One of the chief advantages of seq2seq is that the input and output size can be separately determined based on the problem.  However, the whole input must be mapped to one vector, which is limiting for long sentences, and we lose all other information in the encoder's hidden states.

Attention models
RNNs which produce output only at the end are good for small sentences, but not longer ones, as the relevant input may be lost by the time you reach the end.  One alternative is to take a maxpooling layer connected to all the recurrent units, which is like saying pick the most important feature.  Alternatively, you could take a softmax over the recurrent unit values to decide which one matters most.  With attention models, we still have an encoder and a decoder.  The encoder is a bidirectional lstm.

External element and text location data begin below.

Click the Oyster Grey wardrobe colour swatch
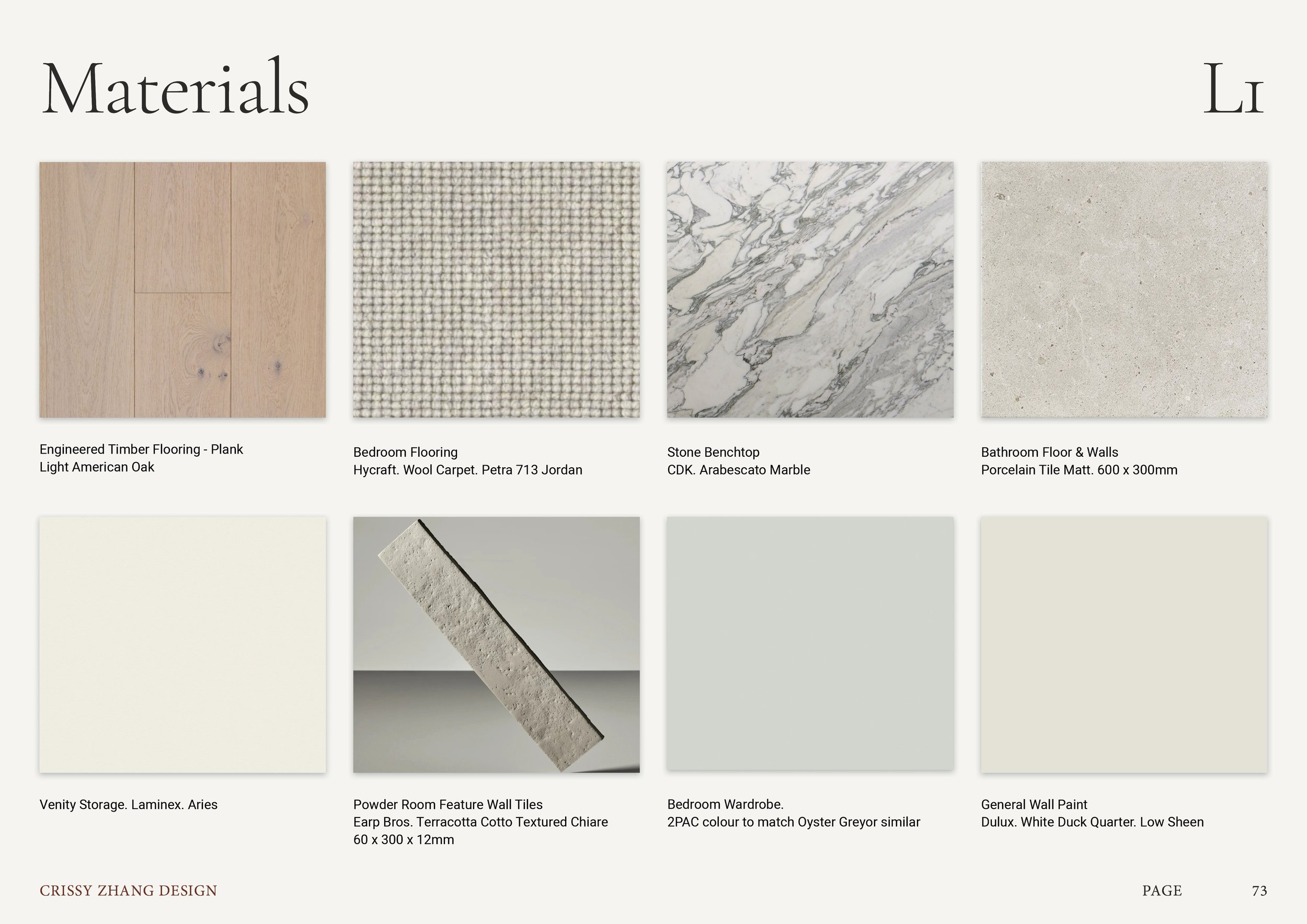The height and width of the screenshot is (924, 1307). coord(810,643)

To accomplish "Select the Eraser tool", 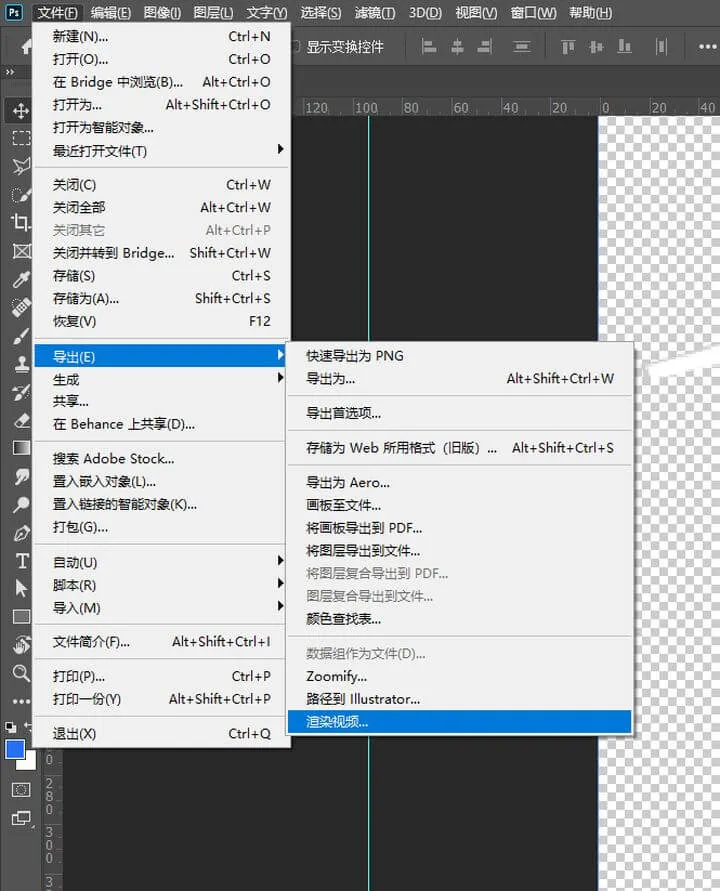I will coord(20,420).
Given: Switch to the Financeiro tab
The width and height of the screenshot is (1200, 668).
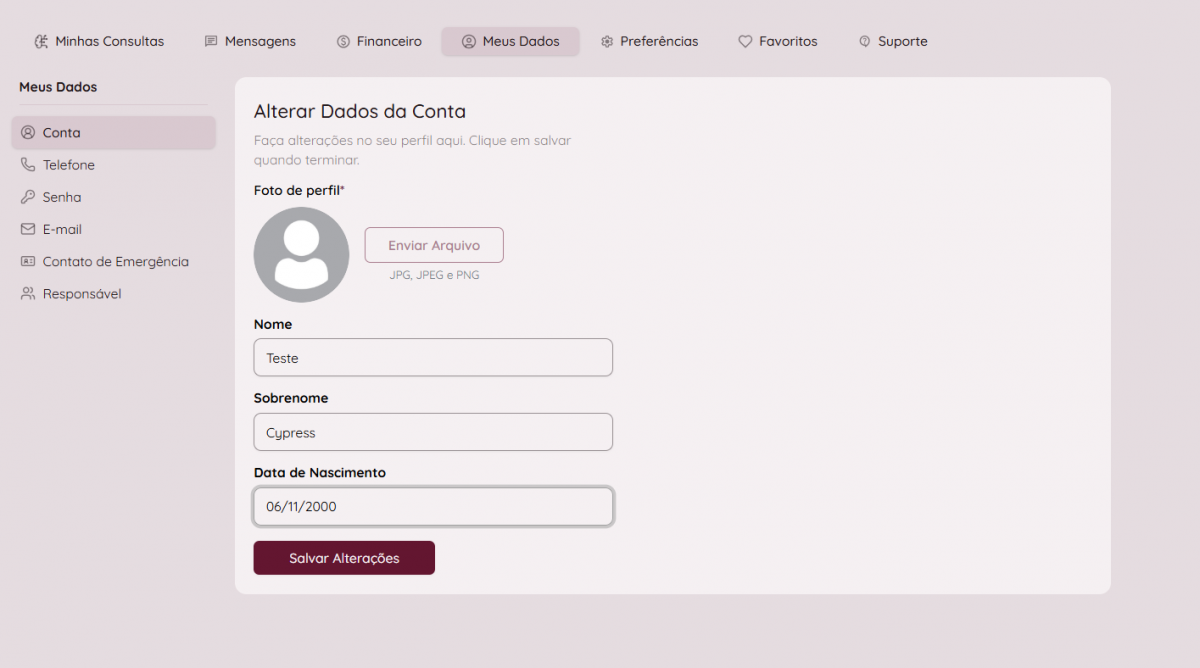Looking at the screenshot, I should tap(379, 42).
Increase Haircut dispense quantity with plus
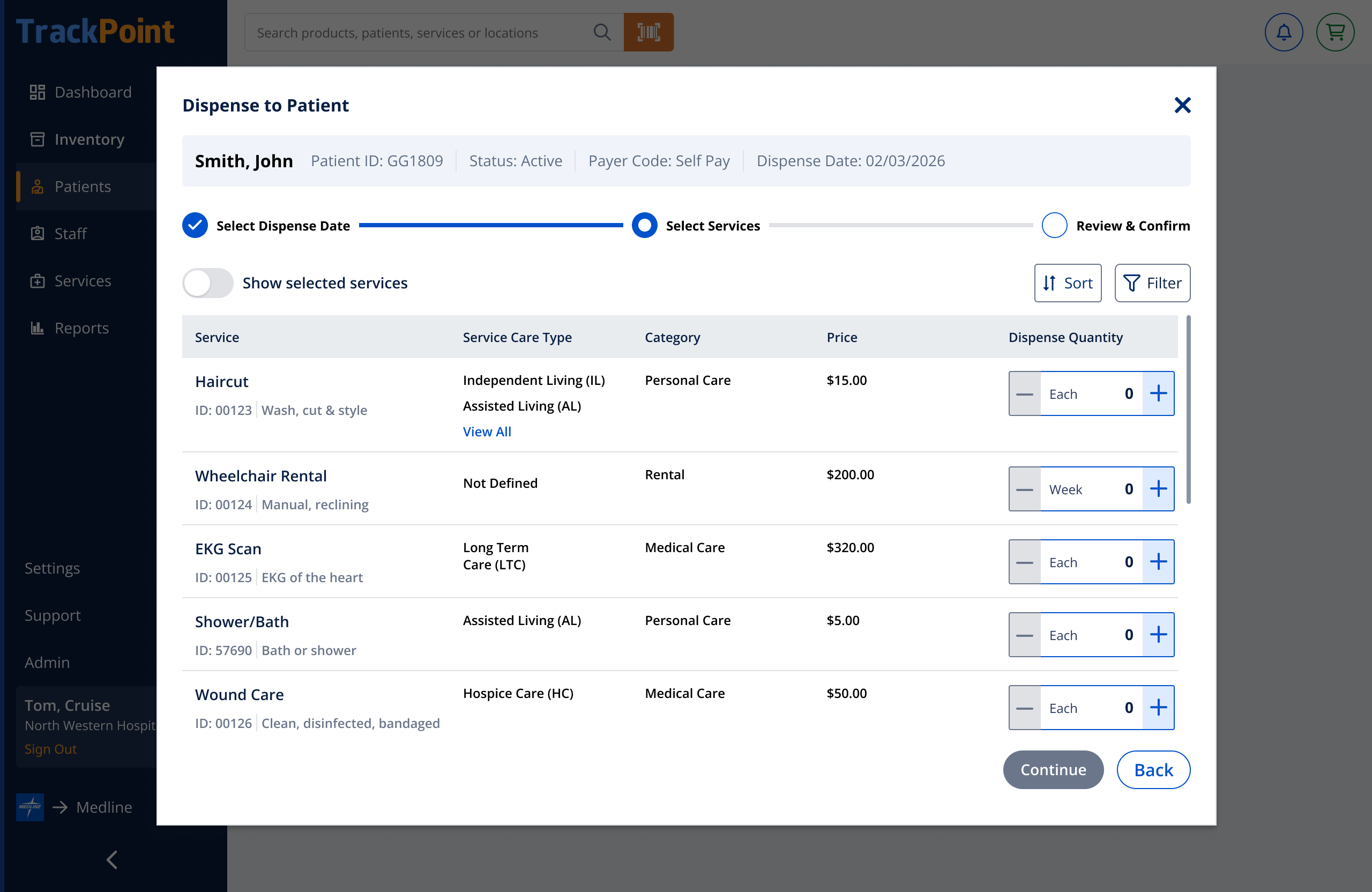This screenshot has width=1372, height=892. (x=1158, y=394)
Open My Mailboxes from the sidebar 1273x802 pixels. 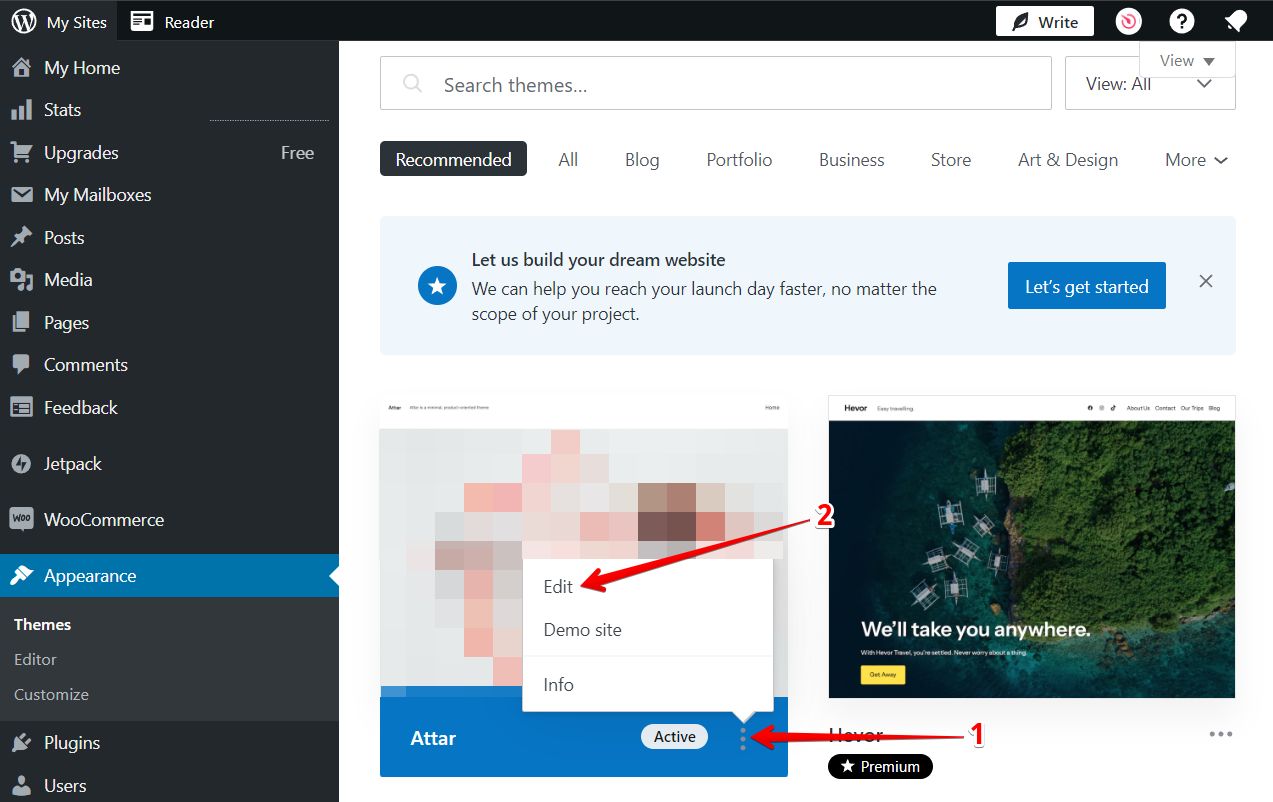point(96,194)
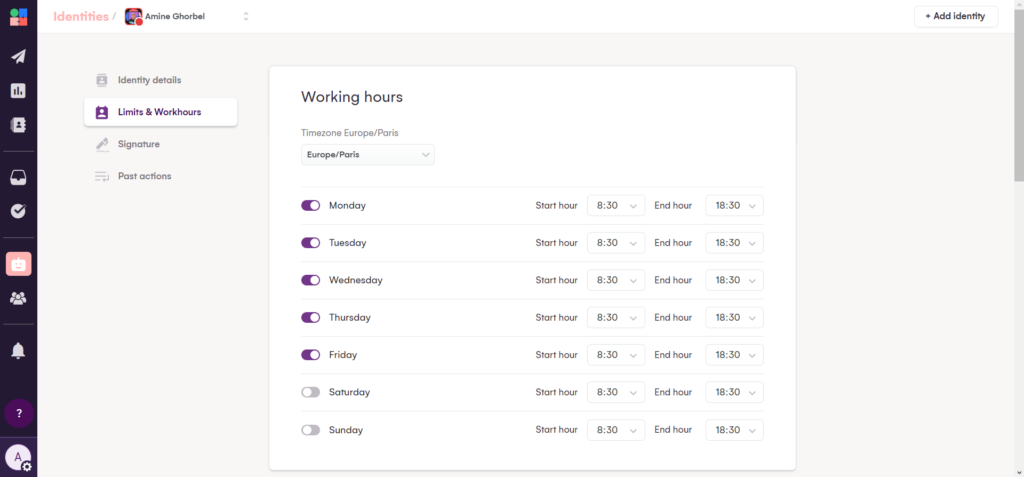This screenshot has width=1024, height=477.
Task: Switch to the Identity details tab
Action: (x=149, y=80)
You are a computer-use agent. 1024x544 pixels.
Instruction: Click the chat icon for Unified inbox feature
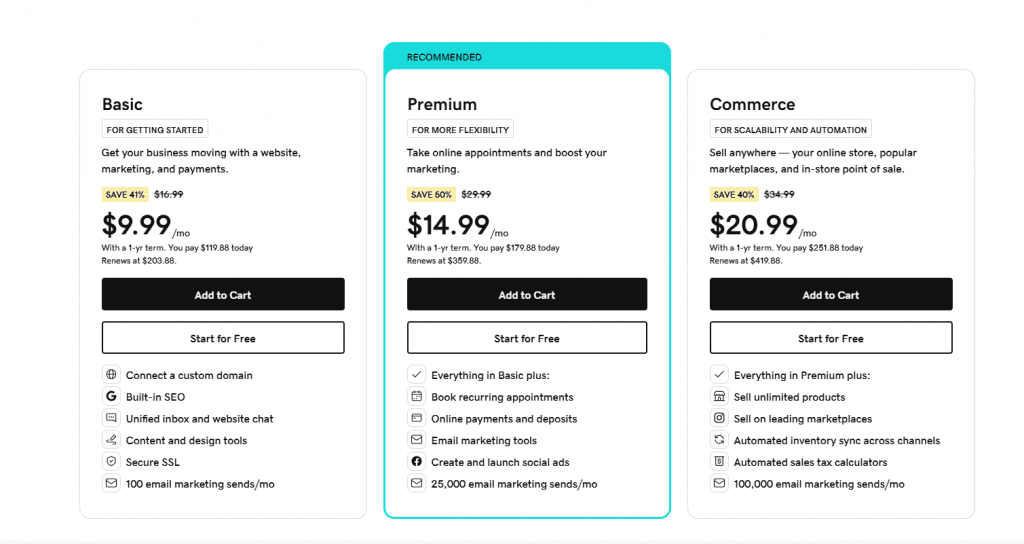coord(111,418)
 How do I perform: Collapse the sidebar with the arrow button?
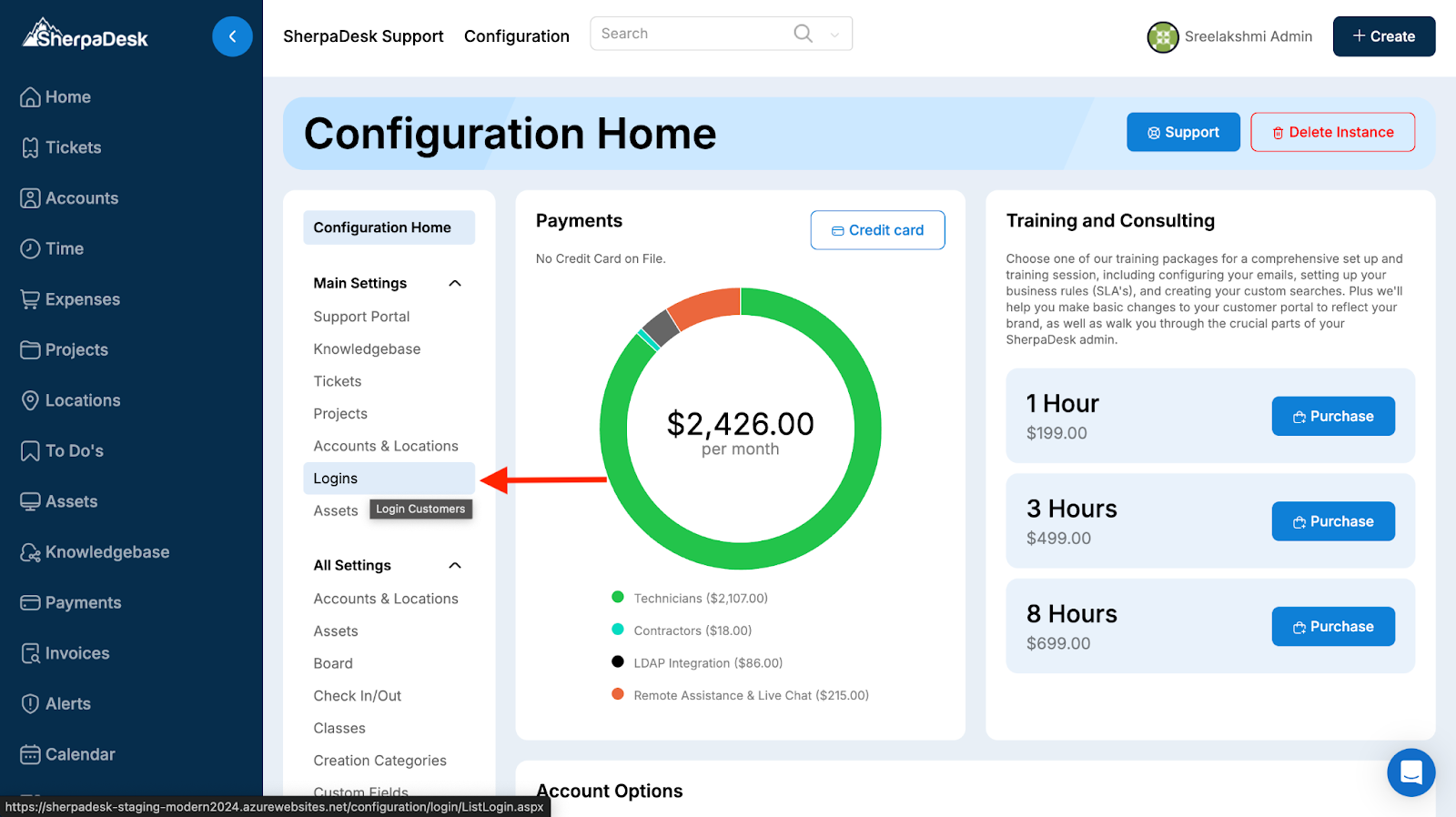coord(232,36)
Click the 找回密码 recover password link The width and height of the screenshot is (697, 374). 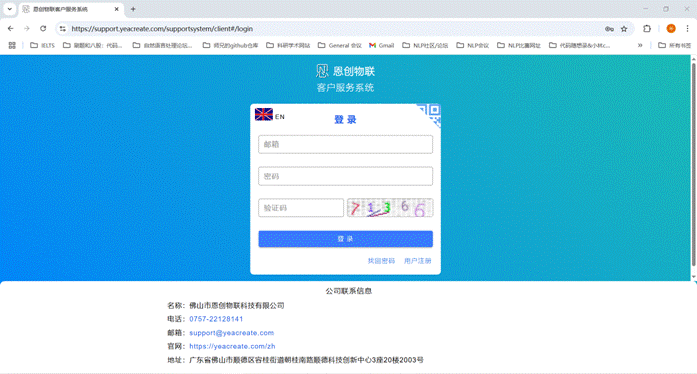[x=381, y=261]
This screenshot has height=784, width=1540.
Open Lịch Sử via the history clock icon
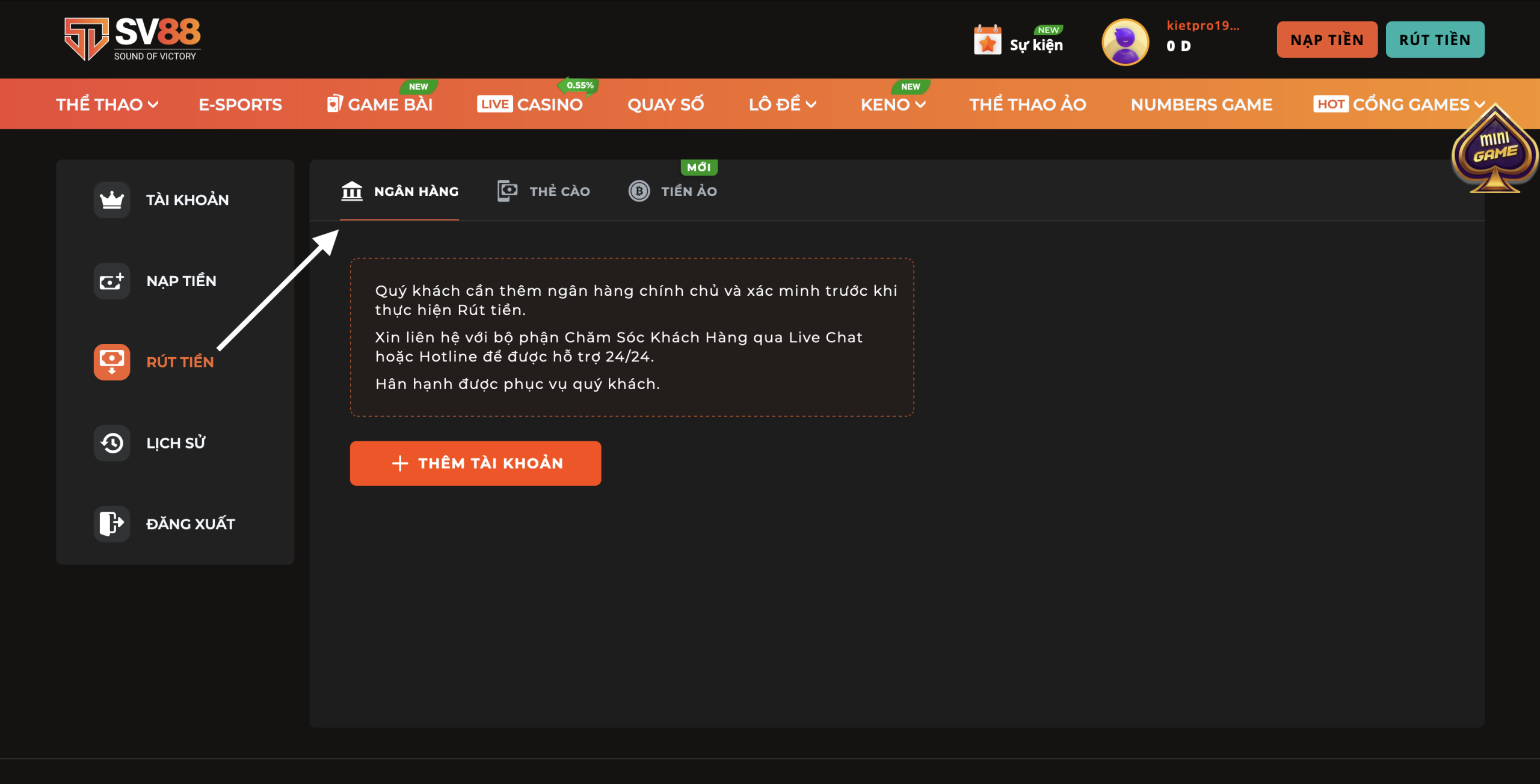112,443
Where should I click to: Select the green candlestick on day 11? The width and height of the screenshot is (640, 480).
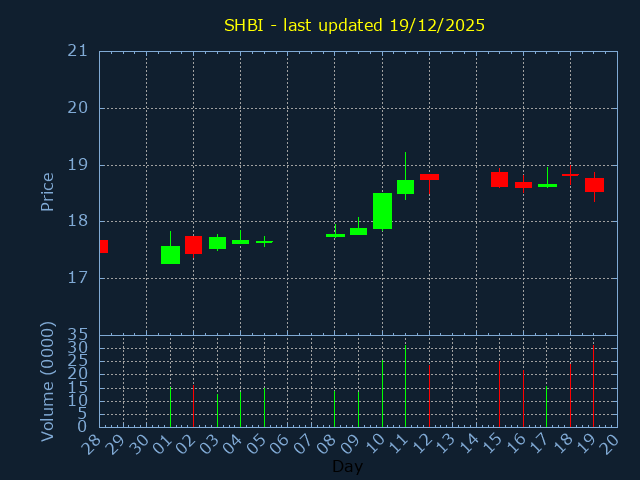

Every unit of the decoder is connected to the encoder via a term consisting of a linear combination of the inner states of the encoder.  This is referred to as the context.  Because we have two different sequences, we have two different times, $t,t^\prime$, with t referring to the output sequence.  The context is 
$$
c=\sum_{t^\prime=1}^{T_x} \alpha(t^\prime) h(t^\prime)
$$
and the attention weights are learned via a neural network
$$
\alpha_{t^\prime}=g(s_{t-1},h_{t^\prime})\qquad t\le T_y; \, t^\prime \le T_x
$$
You can use teacher forcing by concatenating the context with the decoder output from the previous decoding step.

Memory networks
The example case for this area is the bAbI dataset, which is a story and Q&A dataset.  These networks are not deep, so are fast.  The simplest thins to do is grab all the word vectors in the sentence and sum them up, resulting in one vector for each sentence.  Now, with your vector for each sentence, map the question into a vector, but with its own embedding, so that it can learn to be close to relevant sentence.  Then dot the sentence vector with the question vector and take the softmax.  This gives you the relevant sentence.  Now we pass it through a dense logistic regression layer and then take the softmax over teh possible vocabulary to get a single word answer.  If you need to deal with two supporting facts, differing in time, you double the network, taking the answer from the first block and adding it to a second block, again consisting of all sentences.  Each block is called a hop.